Docking with heparin and GTP

To check the different interaction affinities of the active site region of T7RNAP at different pH strengths, we docked heparin and GTP (Guanosine triphosphate) to the catalytic cavity.

Heparin, a known inhibitor at the active site of T7RNAP48, was collected from PubChem (PubChem CID: 444410). Heparin was energy minimized using LigPrep tool with an OPLS_2005 force field. Their ionization states were generated at pH 7.0 ± 2.0 using Ionizer in LigPrep. Specific chiralities were retained during ligand preparations and stereoisomers per ligand were retained at a minimum value of 1, as these compounds have too many atoms and are too flexible. The T7RNAP model was optimized by the protein preparation wizard and the grid box enclosed the active site residues (Palm sub-domain: Asp 537, His 811 and Asp 812 and Finger sub-domain: Lys 631, Tyr 639). Then, the prepared heparin was docked to the active site of T7RNAP using Glide XP module of Maestro 9.2 suite. While docking, flexible docking option was selected. Ring sampling energy window was kept at 2.5 kcal/mol. For energy minimization, distance-dependent dielectric constant was kept at its default value of 0.2 and maximum number of minimization steps (used by the conjugate gradient minimization algorithm) was kept at its default value of 100.
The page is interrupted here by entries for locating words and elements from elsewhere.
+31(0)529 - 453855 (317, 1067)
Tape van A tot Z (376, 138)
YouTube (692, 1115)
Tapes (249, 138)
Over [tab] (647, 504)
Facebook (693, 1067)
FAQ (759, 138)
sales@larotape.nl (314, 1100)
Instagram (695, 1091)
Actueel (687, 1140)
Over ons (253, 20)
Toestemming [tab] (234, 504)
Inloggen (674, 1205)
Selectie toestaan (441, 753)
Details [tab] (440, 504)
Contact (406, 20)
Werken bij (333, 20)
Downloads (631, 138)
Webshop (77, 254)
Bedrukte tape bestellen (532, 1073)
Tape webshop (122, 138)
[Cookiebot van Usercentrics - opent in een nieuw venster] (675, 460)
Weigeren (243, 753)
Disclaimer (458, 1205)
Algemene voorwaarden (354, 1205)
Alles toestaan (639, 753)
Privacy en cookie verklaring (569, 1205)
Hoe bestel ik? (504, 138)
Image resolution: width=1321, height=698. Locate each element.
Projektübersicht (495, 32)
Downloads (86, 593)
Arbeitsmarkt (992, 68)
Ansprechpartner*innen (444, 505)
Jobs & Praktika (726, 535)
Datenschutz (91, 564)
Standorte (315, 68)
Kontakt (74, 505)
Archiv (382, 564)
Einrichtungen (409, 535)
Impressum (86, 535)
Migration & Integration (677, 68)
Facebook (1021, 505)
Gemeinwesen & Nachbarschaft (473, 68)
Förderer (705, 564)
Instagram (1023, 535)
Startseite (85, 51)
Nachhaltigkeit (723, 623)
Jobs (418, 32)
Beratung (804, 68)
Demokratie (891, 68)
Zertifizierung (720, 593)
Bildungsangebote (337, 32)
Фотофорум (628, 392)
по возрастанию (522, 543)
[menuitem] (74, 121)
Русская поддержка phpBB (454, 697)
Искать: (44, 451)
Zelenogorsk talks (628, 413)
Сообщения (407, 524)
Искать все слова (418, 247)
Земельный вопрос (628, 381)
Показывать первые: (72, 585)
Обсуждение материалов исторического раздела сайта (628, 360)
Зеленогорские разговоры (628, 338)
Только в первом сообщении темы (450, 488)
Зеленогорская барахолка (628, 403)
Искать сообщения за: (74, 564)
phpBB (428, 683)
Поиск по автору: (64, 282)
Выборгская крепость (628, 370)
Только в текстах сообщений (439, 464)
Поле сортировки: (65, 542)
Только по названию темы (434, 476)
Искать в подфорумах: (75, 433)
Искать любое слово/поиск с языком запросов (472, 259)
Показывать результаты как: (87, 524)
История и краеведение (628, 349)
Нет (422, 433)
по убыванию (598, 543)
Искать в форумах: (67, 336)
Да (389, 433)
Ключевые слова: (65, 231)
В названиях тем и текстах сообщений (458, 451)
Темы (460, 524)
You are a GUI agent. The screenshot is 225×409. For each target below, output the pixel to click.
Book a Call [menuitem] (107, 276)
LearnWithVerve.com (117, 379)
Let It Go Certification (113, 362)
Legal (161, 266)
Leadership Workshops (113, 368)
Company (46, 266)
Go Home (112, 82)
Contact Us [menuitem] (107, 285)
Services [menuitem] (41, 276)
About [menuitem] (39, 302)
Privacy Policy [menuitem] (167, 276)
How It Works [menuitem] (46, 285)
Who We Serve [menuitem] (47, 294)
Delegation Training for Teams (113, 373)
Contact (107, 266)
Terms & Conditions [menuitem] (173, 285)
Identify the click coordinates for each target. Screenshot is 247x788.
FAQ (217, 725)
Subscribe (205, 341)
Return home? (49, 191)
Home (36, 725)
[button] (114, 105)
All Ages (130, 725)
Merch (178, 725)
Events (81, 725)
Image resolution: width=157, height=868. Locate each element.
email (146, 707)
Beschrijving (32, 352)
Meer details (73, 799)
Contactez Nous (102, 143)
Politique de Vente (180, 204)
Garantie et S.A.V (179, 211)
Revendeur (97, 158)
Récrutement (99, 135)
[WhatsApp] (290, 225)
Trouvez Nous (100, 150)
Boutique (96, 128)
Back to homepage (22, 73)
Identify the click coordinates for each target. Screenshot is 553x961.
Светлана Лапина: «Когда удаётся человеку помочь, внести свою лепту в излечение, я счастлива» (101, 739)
The structure of GTP was collected from PubChem (PubChem CID: 6830). The same protocol was applied for ligand preparation and docking as given above, except that during ligand preparation stereoisomer generation was kept at maximum value 32.

Docking with T7 Promoter

To study the effect of variable pH on the interactions between T7RNAP and promoter DNA, we have used HADDOCK (High Ambiguity Driven protein-protein DOCKing) server29 for data-driven biomolecular docking. The docking was performed using the structures of T7RNAP obtained from the previous step at different pH strength and T7 promoter from the T7RNAP+T7 promoter complex (PDBID: 1CEZ)30. HADDOCK integrates restraints from mutagenesis and NMR chemical shift data in protein docked complexes which were then converted into a series of Ambiguous Interaction Restraints (AIR). The docked complexes are ranked on the basis of sum of electrostatics, van der Waals, and AIR energy terms. Docking in HADDOCK was performed in three major steps that involve rigid body docking through energy minimization, followed by refinement through simulated annealing of the best complexes, and finally refinement of the best docked complexes using the 8 Å explicit solvent layers (TIP3P). The positions for interacting residues for T7RNAP and promoter DNA were obtained from the crystal structure of T7RNAP-T7 promoter complex. The interaction pattern of T7RNAP+T7 promoter complexes were generated by NUCPLOT tool49.